Le gouvernement entend améliorer le rendement de cette taxe, aujourd’hui modeste (moins de 2 milliards d’euros), en s’attaquant aux revenus logés dans les holdings et structures patrimoniales, souvent difficiles à capter fiscalement. Les seuils de déclenchement de la CDHR (250 000 euros pour une personne seule, 500 000 euros pour un couple) resteront inchangés.

Sur les niches fiscales, l’exécutif annonce une « chasse » ciblée sur les dispositifs « inutiles ou inefficaces », sans pour autant détailler les mesures précises envisagées à ce stade.

Un traitement différencié pour les entreprises

Alors que les ménages, et en particulier les retraités, sont appelés à un effort accru, les entreprises bénéficient d’un traitement plus favorable. Le Premier ministre a confirmé la fin prochaine de la surtaxe d’impôt sur les bénéfices, conformément aux engagements pris auprès du patronat. « La compétitivité des entreprises est globalement préservée, ce qui était tout l’enjeu de ce plan », analyse Anthony Morlet-Lavidalie, économiste chez Rexecode.

Cette orientation vise à éviter tout effet dépressif sur l’investissement privé et à maintenir une dynamique de croissance dans un contexte économique encore incertain.

Quels arbitrages ?

L’ensemble des mesures fiscales présentées mardi ne couvrirait qu’environ 20 % de l’effort de redressement budgétaire de 43,8 milliards d’euros que s’est fixé le gouvernement.
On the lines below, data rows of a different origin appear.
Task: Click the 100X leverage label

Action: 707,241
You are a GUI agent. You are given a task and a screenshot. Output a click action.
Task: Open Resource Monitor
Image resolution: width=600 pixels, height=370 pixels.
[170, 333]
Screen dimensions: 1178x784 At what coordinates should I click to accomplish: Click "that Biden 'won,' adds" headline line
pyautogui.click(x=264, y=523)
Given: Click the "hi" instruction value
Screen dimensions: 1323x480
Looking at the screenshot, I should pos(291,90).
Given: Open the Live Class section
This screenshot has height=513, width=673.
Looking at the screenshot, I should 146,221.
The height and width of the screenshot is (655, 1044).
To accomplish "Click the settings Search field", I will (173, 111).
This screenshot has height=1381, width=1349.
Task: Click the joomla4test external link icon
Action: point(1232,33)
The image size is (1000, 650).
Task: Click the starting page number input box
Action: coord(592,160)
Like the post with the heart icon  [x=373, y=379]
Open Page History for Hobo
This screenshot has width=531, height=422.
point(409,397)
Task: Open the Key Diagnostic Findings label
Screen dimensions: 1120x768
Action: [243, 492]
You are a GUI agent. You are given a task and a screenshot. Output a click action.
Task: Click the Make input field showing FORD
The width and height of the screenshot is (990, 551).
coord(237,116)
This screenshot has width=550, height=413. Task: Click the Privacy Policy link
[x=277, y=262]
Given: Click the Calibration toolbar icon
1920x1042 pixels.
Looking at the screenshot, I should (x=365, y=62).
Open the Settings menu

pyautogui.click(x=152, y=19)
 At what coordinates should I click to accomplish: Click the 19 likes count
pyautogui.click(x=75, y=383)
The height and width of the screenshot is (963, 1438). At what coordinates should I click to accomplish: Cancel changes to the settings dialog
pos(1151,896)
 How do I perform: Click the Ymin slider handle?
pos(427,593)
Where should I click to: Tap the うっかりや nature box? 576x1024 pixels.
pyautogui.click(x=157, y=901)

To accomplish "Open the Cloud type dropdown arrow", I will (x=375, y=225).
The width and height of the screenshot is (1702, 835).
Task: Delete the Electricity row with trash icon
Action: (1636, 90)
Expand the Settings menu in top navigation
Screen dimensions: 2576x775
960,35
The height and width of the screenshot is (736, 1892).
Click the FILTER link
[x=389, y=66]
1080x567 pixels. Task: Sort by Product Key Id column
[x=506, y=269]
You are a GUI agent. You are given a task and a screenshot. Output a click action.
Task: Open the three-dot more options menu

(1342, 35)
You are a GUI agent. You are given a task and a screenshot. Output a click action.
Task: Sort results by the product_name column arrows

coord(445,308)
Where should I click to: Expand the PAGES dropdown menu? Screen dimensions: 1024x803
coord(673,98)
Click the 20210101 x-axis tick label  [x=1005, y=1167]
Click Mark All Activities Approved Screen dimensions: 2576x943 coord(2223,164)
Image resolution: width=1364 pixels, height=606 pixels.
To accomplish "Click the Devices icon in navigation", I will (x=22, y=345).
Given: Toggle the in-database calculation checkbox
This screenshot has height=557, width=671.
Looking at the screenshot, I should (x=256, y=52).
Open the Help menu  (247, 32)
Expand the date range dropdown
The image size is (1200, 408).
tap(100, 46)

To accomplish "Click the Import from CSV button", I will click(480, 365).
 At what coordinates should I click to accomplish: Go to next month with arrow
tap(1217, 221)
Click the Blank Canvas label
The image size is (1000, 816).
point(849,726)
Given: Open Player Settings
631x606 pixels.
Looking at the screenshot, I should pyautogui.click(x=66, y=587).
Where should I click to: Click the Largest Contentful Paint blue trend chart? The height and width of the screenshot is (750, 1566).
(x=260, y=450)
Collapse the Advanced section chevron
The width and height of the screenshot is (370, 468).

Pour atteindre cet objectif, l’exécutif mise également sur une lutte renforcée contre la fraude fiscale. Un projet de loi sera présenté à l’automne pour améliorer la détection, le recouvrement et la sanction des fraudes. Le gouvernement espère ainsi récupérer près de 10 milliards d’euros supplémentaires dès l’an prochain.

Mais les arbitrages présentés suscitent déjà un vif débat. La « neutralité fiscale » revendiquée masque mal, pour certains, un transfert de la charge vers des catégories historiquement protégées. La non-indexation des pensions, en particulier, cristallise les critiques. « L’année blanche est un choc silencieux pour les retraités », estime un élu socialiste. À droite, certains dénoncent une approche « punitive » qui fragilise la cohésion sociale.